Details on maternal toxic effects:
No treatment related clinical signs were seen, body weight development was unaffected and there were not signs of adverse effects at necropsy. All females had viable foetuses. There was no effect on reproduction data.

Effect levels (maternal animals)

Dose descriptor:
NOAEL
Effect level:
360 mg/kg bw/day (actual dose received)
Based on:
test mat.
Basis for effect level:
other: maternal toxicity

Results (fetuses)

Details on embryotoxic / teratogenic effects:
Embryotoxic / teratogenic effects:no effects

Details on embryotoxic / teratogenic effects:
Pre-implantation loss, post-implantation loss, mean numbers of resorptions, embryonic deaths and total foetuses were not affected by treatment. The foetal placental and uterus weights were not affected. Foetal sex ratio was comparable in all groups. No treatment related foetal abnormalities were found. The examined foetuses showed no treatment related malformations and figures on skeletal variations, skeletal ossifications and visceral variations were similar in all groups.

Effect levels (fetuses)

open allclose all
Dose descriptor:
NOAEL
Effect level:
360 mg/kg bw/day (actual dose received)
Based on:
test mat.
Basis for effect level:
other: teratogenicity
Dose descriptor:
NOAEL
Effect level:
360 mg/kg bw/day (actual dose received)
Based on:
test mat.
Basis for effect level:
other: embryotoxicity

Fetal abnormalities

Abnormalities:
not specified

Overall developmental toxicity

Developmental effects observed:
not specified

Any other information on results incl. tables

To address toxicological endpoints as part of the REACH registration of Benzyl Salicylate (Target Substance) it is proposed to read-across to Cyclohexyl Salicylate (Source Substance).
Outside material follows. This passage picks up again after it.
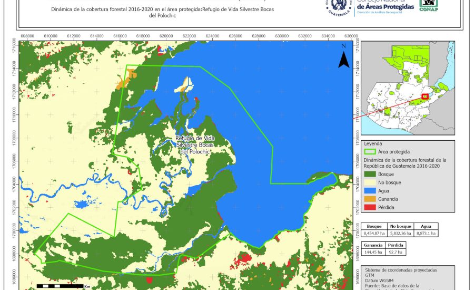Select the Agua blue legend swatch
Screen dimensions: 474x290
[x=370, y=190]
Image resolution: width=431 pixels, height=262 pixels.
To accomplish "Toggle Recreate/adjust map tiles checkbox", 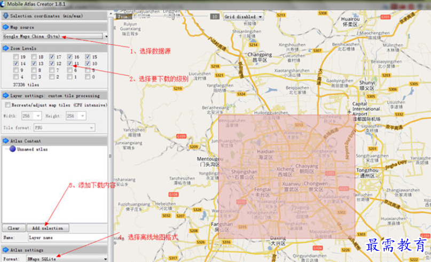I will coord(7,105).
The use of read-across works within the spirit of REACH and the stated aim of the legislation to reduce animal testing where possible.

The Target Substance and Source Substance have been characterised using the categories and databases present in the OECD [Q]SAR Toolbox. From the profiling , it can be seen that the two substances share structural similarities and also ‘mechanistic action’ similarities which are both general and endpoint specific.
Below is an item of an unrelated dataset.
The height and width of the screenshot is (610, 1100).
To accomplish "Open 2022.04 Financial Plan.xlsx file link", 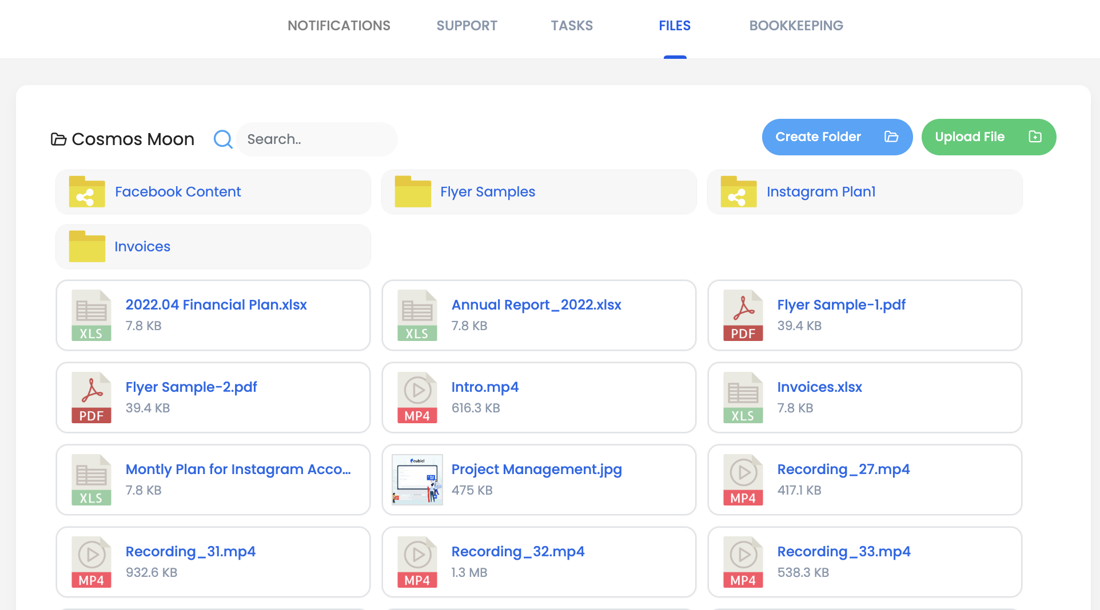I will (x=216, y=305).
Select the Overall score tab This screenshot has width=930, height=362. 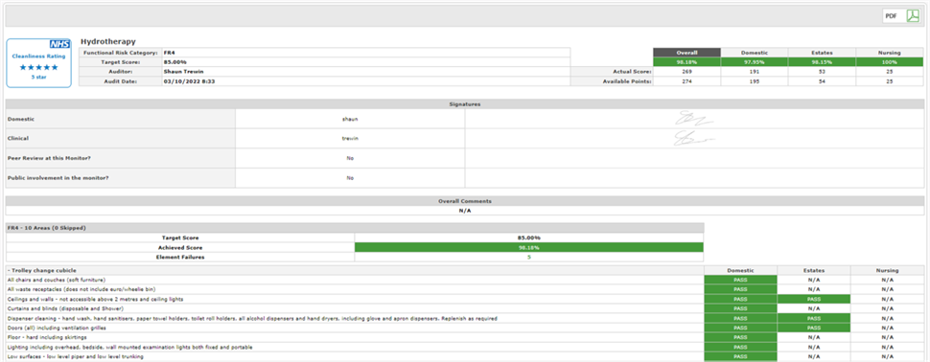[x=686, y=53]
See Section 13, document Read across justification_Cyclohexyl salicylate.

Applicant's summary and conclusion

Conclusions:
Daily oral administration of the substance to pregnant Sprague-Dawley rats at doses of 40, 120 and 360 mg/kg bw/day from gestation day 6 to 15 did not cause maternal or foetal toxicity or teratogenic effects. The NOAEL in the study was 360 mg/kg bw/day.
Executive summary:

The potential embryotoxic and teratogenic effects of the substance cyclohexyl salicylate in the rat was studied under GLP in accordance with OECD TG 414. The substance was dissolved in arachidis oil and administered at a constant volume of 5 mL/kg body weight at doses of 0 (vehicle control), 40, 120 and 360 mg/kg bw/day to pregnant female rats from gestation day 6 to 15. All dams were sacrificed on gestation day 20 and the foetuses removed by Cesarean section. At necropsy the dams were examined macroscopically and foetuses were weighed, sexed and examined for visceral and skeletal abnormalities. The dams tolerated the applied dose levels up to 360 mg/kg bw/da without mortality. No compound related symptoms were observed in all treatment groups. Maternal body weight gain was not affected by treatment. No treatment related abnormalities were found at necropsy of the females. All dams had viable foetuses. Pre-implantation loss, post-implantation loss, mean numbers of resorptions, embryonic deaths and total number of foetuses were not affected by treatment. Mean foetal placental and uterus weights were not affected by treatment and the sex ratio was comparable in all groups. No treatment-related foetal abnormalities were found and there were no differences in the reproduction parameters between the groups. The examined foetuses showed no treatment related malformations. Skeletal variations and ossifications and visceral variations were similar in the control group and the treated groups. The NOAEL for maternal toxicity, embryotoxicity and teratogenicity was 360 mg/kg bw/day.